CHAPITRE III. OPINIONS DES SAVANTS SUR LA TRANSFORMATION DES ÉLÉMENTS. L’AIR N’EST POINT OMIS DANS LA GENÈSE.


4. La transformation des éléments, il est vrai, soulève bien des difficultés même parmi les savants qui consacrent à ces recherches tout leur temps et toute leur sagacité. D’après ceux-ci, il n’est aucun élément qui ne puisse se transformer et se changer en un autre : selon ceux-là, chaque élément aune propriété essentielle, irréductible, qui l’empêche de se fondre absolument avec un autre, Nous traiterons peut-être cette question, si Dieu le permet, avec le développement qu’elle comporte, quand l’ordre des idées l’appellera : pour le moment, j’ai jugé à propos d’en faire mention, afin de faire sentir avec quelle justesse on raconte la création des animaux aquatiques avant celle des animaux terrestres.
5. Il ne faut pas s’imaginer en effet que l’Écriture ait passé sous silence aucun des éléments (lui composent l’univers, et que, sur les quatre éléments si connus, il ne soit question que de trois, le ciel, l’eau, la terre, tandis que l’air serait omis. L’Écriture, pour désigner l’univers, emploie constamment les termes de ciel et de terre, en y ajoutant quelquefois celui de mer. Par conséquent, on peut confondre l’air, soit avec le ciel, soit avec la terre, selon que l’on en considère la paisible et tranquille élévation, ou la région voisine de la terre, pleine de vapeurs et d’agitation. Voilà pourquoi, au lieu de dire : que les eaux produisent des animaux qui se meuvent et qui vivent et que l’air produise des oiseaux qui volent sur la terre ; l’Écriture raconte que ces deux espèces ont été tirées des eaux. Ainsi on a résumé sous un même mot et les eaux condensées qui s’écoulent, séjour des poissons, et les eaux suspendues sous forme de vapeurs, séjour des oiseaux.

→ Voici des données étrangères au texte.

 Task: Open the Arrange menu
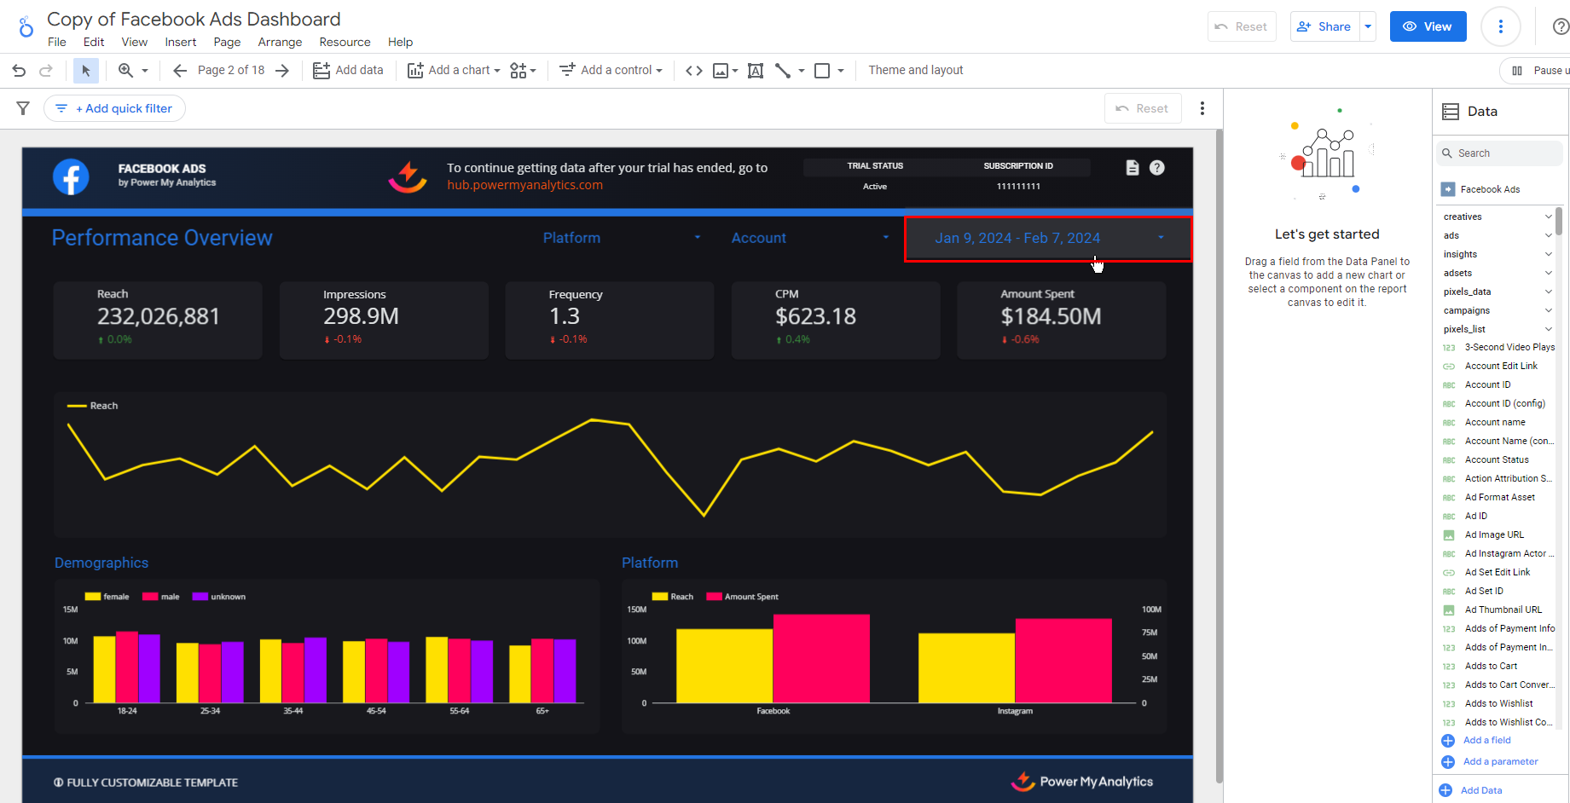point(280,43)
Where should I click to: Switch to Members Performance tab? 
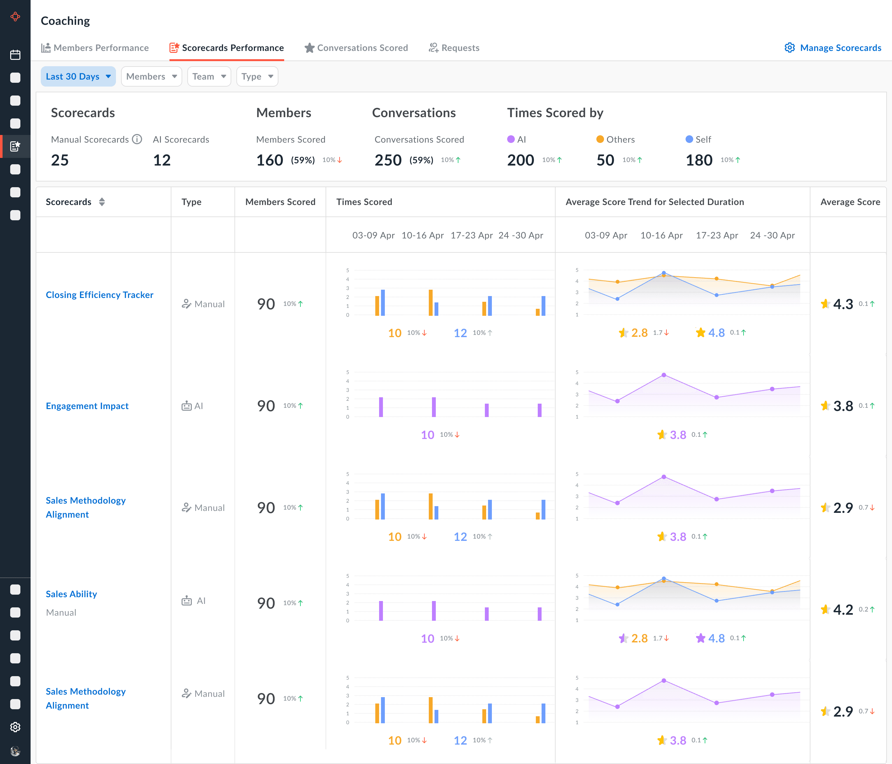pyautogui.click(x=95, y=48)
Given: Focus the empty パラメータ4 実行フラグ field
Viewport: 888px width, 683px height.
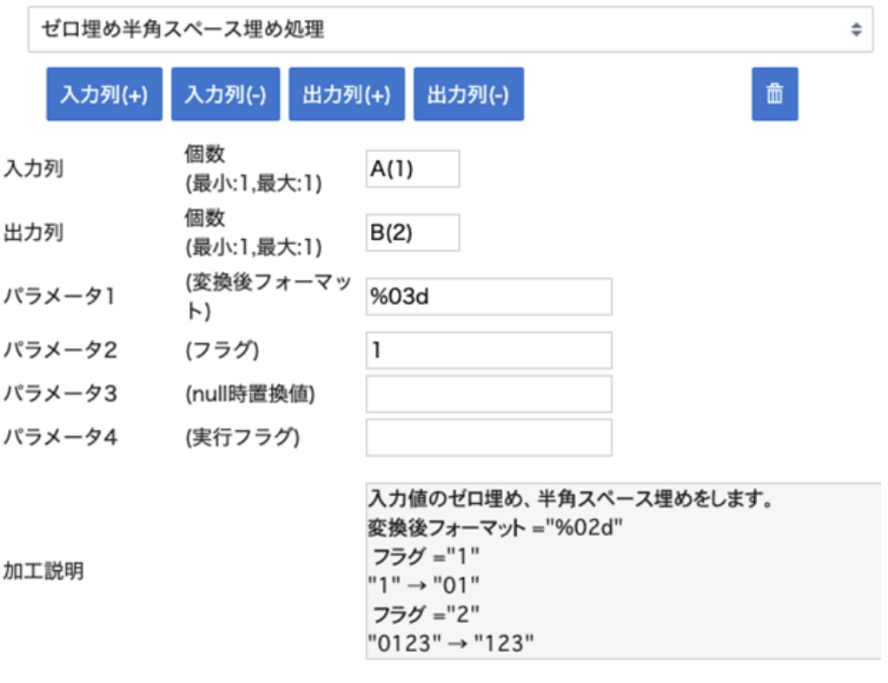Looking at the screenshot, I should (x=488, y=437).
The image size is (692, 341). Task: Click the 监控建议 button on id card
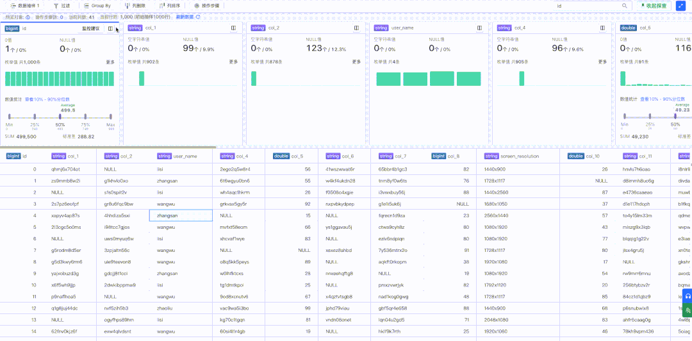pos(90,28)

CHAPITRE IV. DES RAPPORTS QUI EXISTENT ENTRE LES QUATRE ÉLÉMENTS ET LES CINQ SENS.


6. Certains philosophes ont poussé l’analyse jusqu’à distinguer les opérations des cinq sens d’après le rôle qu’y remplissent les quatre éléments : d’après eux la vue à rapport au feu, l’ouïe à l’air, l’odorat et le goût se rattachent à l’eau ; l’odorat en effet, exige pour s’exercer les exhalaisons qui vont épaissir l’air où volent les oiseaux ; le goût, la sécrétion d’une humeur grasse et visqueuse. La saveur des substances n’est perçue qu’à la condition qu’elles se mêlent à la salive, fussent-elles toutes sèches quand elles ont été introduites dans la bouche. Cependant le feu se mêle à tous les éléments pour y produire le mouvement.L'eau, en effet, se congèle par défaut de chaleur, et quoique les autres éléments puissent être portés à une haute température, le feu ne peut perdre la sienne : il s’éteint et cesse d’être, plutôt que de rester froid ou de s’attiédir au contact d’un corps froid. Quant au cinquième sens, le tact, il correspond à la terre : remarquez qu’il est répandu sur toute la surface du corps qui n’est qu’une argile transformée. On ajoute même que les corps cesseraient d’être visibles ou palpables, en l’absence du feu ou de la terre. Il faut donc conclure que tous les éléments se mêlent entre eux et que leur nom vient de la propriété maîtresse qui les distingue. Pourquoi les sens s’émoussent-ils, quand le corps éprouve un froid trop vif ? Cela tient au ralentissement du mouvement naturel que le corps doit à la chaleur, et qui s’opère au moment que le feu se mêle à l’air, l’air à l’eau, l’eau à la masse argileuse du corps, les éléments les plus subtils pénétrant les plus épais. Plus la matière est subtile, plus elle se rapproche sans doute de l’esprit : toutefois, il y a toujours un abîme entre ces deux substances, puisque l’une reste corps et que l’autre ne le devient jamais.